But the real odd difference comes when I set h2benchw up to test random access _write_ performance. Pretec manages ~10ms access time here, whereas the Sandisk comes in at a whopping 132 ms!! Wooha. There faded my hope somewhat of using flash as a faster substitue for disks. X-bit labs says there are faster write access times though, specifically for Apacer HT202 sticks with a 28ms access time for writes. Thats unfortunately still in line with harddisks, so the only real benefit is the read access times, in other words flash will only be great when the ratio of read/writes is heavily biased towards reads. A typical database-load might not perform so well.

2007-05-22

MIDP 2.0 and killing homebrew..

Why is it that MIDP 2.0 decided to completely lock homebrew developers out of J2ME development? If you read this first you'll notice some people are annoyed at the way root certificates are handled, mainly that there is no certificate that is guaranteed to be available on every device, and the way Java Verified is per-device. This is a big problem.

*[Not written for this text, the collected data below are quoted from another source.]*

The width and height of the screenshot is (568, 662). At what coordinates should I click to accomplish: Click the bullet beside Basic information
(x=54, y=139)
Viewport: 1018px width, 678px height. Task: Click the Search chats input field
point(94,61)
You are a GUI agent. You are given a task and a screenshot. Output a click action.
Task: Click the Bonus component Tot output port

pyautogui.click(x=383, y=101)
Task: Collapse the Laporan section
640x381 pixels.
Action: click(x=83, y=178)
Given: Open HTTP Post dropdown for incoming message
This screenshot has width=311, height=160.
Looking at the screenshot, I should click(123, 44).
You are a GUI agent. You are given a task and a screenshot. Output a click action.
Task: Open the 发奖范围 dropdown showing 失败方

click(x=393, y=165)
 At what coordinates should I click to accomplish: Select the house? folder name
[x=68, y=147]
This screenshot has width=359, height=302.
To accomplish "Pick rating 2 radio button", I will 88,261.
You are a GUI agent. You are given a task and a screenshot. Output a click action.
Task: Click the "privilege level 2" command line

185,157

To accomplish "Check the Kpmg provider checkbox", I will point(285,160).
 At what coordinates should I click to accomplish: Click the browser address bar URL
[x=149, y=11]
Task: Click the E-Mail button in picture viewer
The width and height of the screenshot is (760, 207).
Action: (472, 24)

Another problem that I have been having lately is that of free software and J2ME. Now you may ask why can't you just put up with a few security prompts for your hobby projects? Sure, I am fine with that. As long as they are few. The problem here is of course that they are not few! If you want to, for example, read maps from a memory card you could be reading from hundreds of tiles.

I think the problem here is that the APIs are actually becoming useful, and the security prompts for these sort of applications are becoming a big bottleneck, necessitating signing. But there is no way to sign anything for free! Not as far i know, anyway. You are also not allowed to import your own root-certificate.

I think security is a good thing, but locking out power-users is also bad. This while things is putting me off my long-needed phone-upgrade.

2007-04-10

KR tutorial...

I found this interesting and simple intro to KR and I must say it is good. I don't quite agree that description logics is the way of the future though.

I also fully agree that Google most likely is doing A.I. research. If they are not, I think they are totally misjudging how useful it is and how close we are to useful A.I. applications.

This book that was linked also looks very promising, I have to add it to my Amazon wish list for sure.

2007-04-08

Nokia E70 video playback resolution

I have been trying to find information on what Nokia 5300 and Nokia E70 is capable of playing back in terms of resolution. I would love a E70 if it can playback full-res video, and my girlfriend wants a 5300. This thread seems to imply the 5300 is unable to play back full-res video, and I suspect the E70 has the same problem, given its huge resolution.

2007-04-05

SleekXMPP

Another nice XMPP library that aims to make implementing or testing XEPs easy, something I really long to do.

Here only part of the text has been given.